Shockumentary, or “mondo”, films are trash. There, I said it. Some people love their sleaziness, some (I’d guess most) don’t. I fall into the “don’t” camp, and although I wouldn’t lump them together with fictional horror, that’s where they’re generally found in the video store, so I figured I’d go with the flow.
The Italian Mondo Cane series began the phenomenon in 1962 and is still one of the more well-made and “classy” (relatively speaking) of the genre. The first three films of the series briefly touched upon Africa alongside other worldly “weirdness”, but the fourth, Africa Addio (re-cut in the US as Africa Blood and Guts), deals exclusively with the continent.

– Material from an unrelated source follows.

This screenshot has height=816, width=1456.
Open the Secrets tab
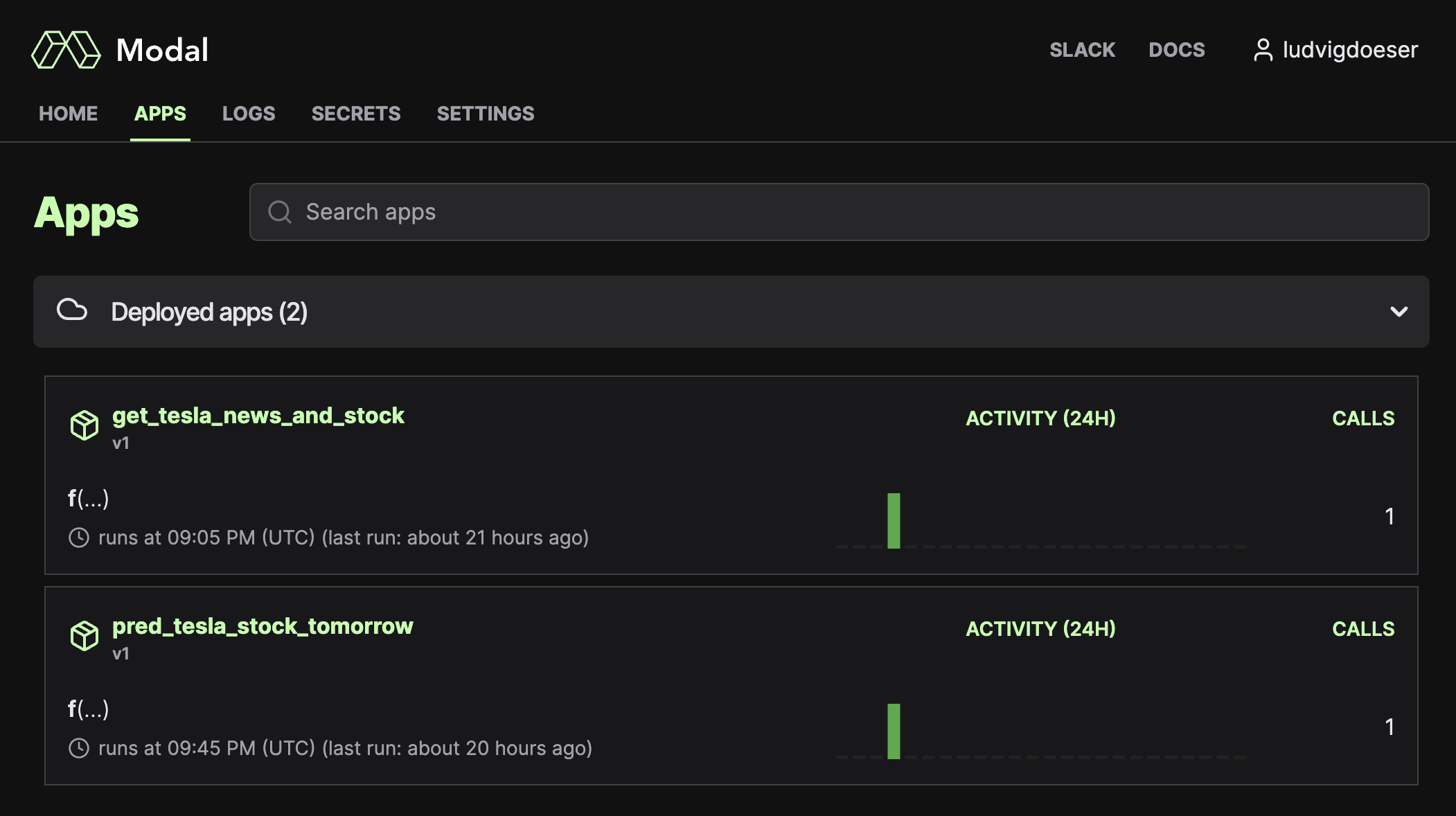point(356,114)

To say it was controversial at the time of its release is an understatement; it was denounced as racist and exploitive and either banned or severely edited in the countries in which it was shown. Even without the racial overtones, though, it’s easily the most difficult to watch of the Mondo Cane movies, unless you’re into viewing the wholesale slaughter of people and animals for a mind-numbing two-plus hours. (To be fair, there’s a good 30 minutes or so without anything dying…except my faith in humanity.)

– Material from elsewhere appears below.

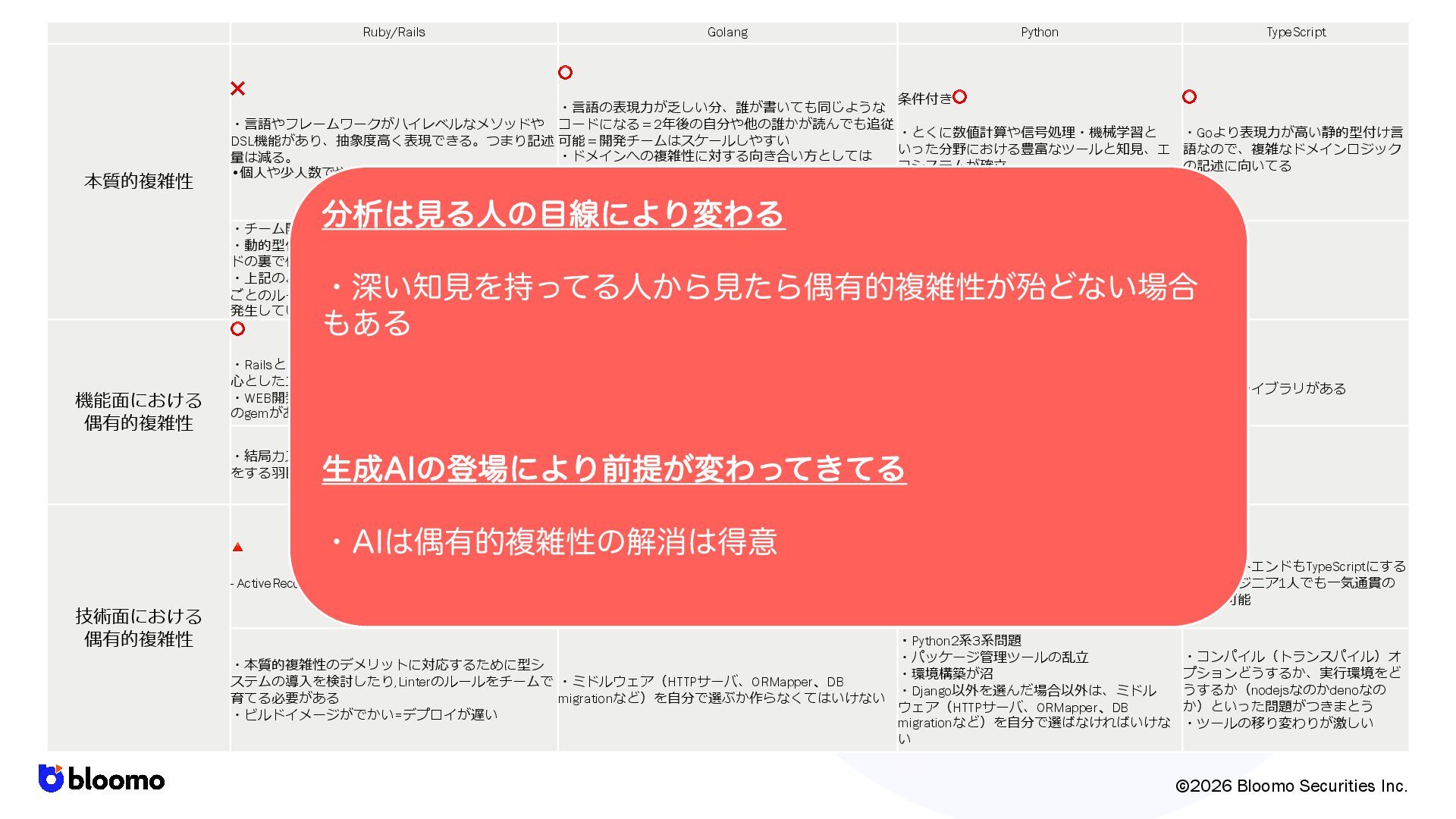Click the red circle in 機能面 Ruby/Rails cell

pos(237,329)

Ironically, it’s a beautiful film from a technical standpoint, shown in vivid color with striking cinematography and intense close-ups that put you inside the action…which makes it all the more disturbing. I honestly think that filmmakers Gualtiero Jacopetti and Franco Prosperi were well-intentioned in making this film, purported to be an exposé of the atrocities being committed following the European decolonization of Africa. The scenes documenting the ethnic strife and genocide are riveting, important and fascinating from a historical standpoint, but the Italians’ unintentional racial bias comes through in condescending voiceovers like:
Europe is in a hurry to leave and on tiptoe even if, all things considered, it has given far more than it has taken. Europe, the continent that nursed Africa, can no longer manage this big black baby that grew too quickly, keeps bad company, and what’s more, hates it because of its white skin. And so it is abandoned, still cranky and immature, just at the moment when it needs Europe the most.
Or:
The female African has discovered she is a woman and is beginning to behave as such. She wants to be modern because she feels the past is against her. When she was naked, she had two mammary glands. Now that she’s clothed, she has two breasts. She does not want to display herself. She wants to be looked at to make you guess what’s under her alluring clothes. She covers her intimacy not out of modesty, but to be flirtatious. She undresses to surrender and dresses to attack.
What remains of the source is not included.